AMc: Coming back to the exhibition at the Zabludowicz Collection, how much of the content was made specifically with that show in mind?
TH: I had a huge show in LA in February 2019, and the Zabludowicz Collection bought quite a few pieces from that, including the gold tunnel with the entryway with the giant corns, and the Polkadot Bedroom. There are many brand-new elements, too, though. The very last work you see, Two Heads, Two Ways (2020), is a completely new installation. I just finished the video two weeks ago. And then, of course, there is the opera. The live performance happened early in March, but I used elements from the set and the costumes in the show. The giant corn and the altar were made recently in LA and shipped across the ocean. So it’s a mixture of things from my previous show, things from the opera, and then some totally brand new things.
AMc: How have you been affected by Covid? Were you able to come over for the installation?
TH: Yes, I was there for a month, but the first two weeks I had to quarantine. I was in my apartment for two weeks, but I needed that time to edit, so it was OK. It was almost like a little editing residency. It was me alone with my computer. I used that time wisely.
AMc: Normally you are based in LA. Do you have a typical daily studio routine, or does it depend on what you are working on?

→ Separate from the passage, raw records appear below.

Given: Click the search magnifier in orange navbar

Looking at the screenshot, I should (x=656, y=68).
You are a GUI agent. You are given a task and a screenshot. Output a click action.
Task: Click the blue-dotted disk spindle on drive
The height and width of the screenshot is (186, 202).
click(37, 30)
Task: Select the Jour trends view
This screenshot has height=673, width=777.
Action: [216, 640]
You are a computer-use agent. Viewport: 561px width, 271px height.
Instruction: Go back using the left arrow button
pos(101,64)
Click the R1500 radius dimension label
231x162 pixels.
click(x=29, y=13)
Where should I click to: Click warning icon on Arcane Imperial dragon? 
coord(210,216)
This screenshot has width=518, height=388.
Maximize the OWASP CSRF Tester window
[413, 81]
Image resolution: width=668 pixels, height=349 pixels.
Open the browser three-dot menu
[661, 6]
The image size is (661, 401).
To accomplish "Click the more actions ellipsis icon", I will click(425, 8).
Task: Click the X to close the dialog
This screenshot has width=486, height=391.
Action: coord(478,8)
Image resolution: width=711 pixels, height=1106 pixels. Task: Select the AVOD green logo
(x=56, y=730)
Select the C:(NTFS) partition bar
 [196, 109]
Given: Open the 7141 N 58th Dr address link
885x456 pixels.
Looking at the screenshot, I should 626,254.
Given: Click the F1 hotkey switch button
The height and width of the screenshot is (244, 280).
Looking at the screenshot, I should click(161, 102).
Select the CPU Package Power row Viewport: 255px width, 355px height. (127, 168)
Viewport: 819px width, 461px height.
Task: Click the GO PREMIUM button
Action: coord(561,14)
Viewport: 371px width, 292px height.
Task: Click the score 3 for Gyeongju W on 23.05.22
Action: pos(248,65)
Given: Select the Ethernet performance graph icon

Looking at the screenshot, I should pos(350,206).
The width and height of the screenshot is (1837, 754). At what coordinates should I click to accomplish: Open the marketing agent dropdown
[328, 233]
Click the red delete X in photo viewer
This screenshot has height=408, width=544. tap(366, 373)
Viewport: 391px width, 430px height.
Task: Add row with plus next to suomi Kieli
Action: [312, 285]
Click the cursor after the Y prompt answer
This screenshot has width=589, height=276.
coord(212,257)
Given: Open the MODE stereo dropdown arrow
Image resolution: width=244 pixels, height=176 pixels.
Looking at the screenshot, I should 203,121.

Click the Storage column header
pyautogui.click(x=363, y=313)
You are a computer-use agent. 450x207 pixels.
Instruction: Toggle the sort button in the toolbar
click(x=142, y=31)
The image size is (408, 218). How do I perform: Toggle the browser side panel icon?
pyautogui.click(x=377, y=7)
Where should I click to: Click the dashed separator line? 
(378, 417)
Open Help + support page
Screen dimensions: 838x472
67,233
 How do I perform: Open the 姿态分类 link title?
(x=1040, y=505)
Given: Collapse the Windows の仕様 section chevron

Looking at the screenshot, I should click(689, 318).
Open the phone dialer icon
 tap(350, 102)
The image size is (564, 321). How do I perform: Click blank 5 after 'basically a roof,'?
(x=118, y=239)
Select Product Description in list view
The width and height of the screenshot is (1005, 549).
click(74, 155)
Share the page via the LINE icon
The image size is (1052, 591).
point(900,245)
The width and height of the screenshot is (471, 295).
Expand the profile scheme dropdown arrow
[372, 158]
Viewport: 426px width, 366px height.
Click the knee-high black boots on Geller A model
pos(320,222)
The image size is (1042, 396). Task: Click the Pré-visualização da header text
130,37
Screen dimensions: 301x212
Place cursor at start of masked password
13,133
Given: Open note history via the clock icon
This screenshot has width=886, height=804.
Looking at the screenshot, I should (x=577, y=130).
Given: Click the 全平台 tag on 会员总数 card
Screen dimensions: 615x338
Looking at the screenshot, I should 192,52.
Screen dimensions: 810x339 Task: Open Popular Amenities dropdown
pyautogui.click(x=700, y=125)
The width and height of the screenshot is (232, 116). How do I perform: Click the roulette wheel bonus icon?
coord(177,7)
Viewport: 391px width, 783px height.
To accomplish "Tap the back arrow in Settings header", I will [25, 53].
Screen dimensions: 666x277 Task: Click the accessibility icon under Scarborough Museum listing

TH: It really does depend on what I’m working on. I like to have a lot of time alone, which doesn’t always happen, but I try for that, because that’s when ideas come to me, and I can fully “play” in the studio, generate new content and do sketches and paintings. I like to get in my weird place in my head, Trulee’s world. There are other times when I have deadlines, and I have to have people helping me. The studio can be quite busy when I have staff and people working to finish something on time. Luckily, I have a really large studio, so it works pretty well if I need to jump into art-production mode. My happy place is when I can just have time by myself. If I’m working on a video, then I’ll just be in front of my computer all day, but other times, when I’m creating paintings and sculpture, I’m messier. I like to work outside, and I’m really lucky because the weather here in LA is almost always good. I have a courtyard area, and sometimes I’m outside all day. I’ve been a full-time artist now for six years. It’s just what I do. The only side gig I have had, for the past three years, for three weeks out of each year, is working on an NBC TV show called Making It. It’s a crafting competition show. It’s almost like Iron Chef, but for creators. The contestants are given an assignment, and they have to rush around and build their creations. I help them build. I am behind the scenes. They try to pretend that the contestants make everything, but actually it’s people like me who do most of the work. I’m the ideal person for that because I can sew and weld and do carpentry and paint. I have all the different skills that you might need. It’s a fun, yearly practice. It gets me out of my head and focuses me on other people’s projects. And I love the behind-the-scenes aspect of working on a TV show – all the camera, lighting and production side – that helps me when I’m doing my own videos. We are due to go into production this coming Monday, as it happens. After that, I’m really looking forward to making some new work. I’m going to dive back into the studio and see what comes out. I’m ready for the next phase.
• Trulee Hall is at the Zabludowicz Collection, London, until 14 March 2021.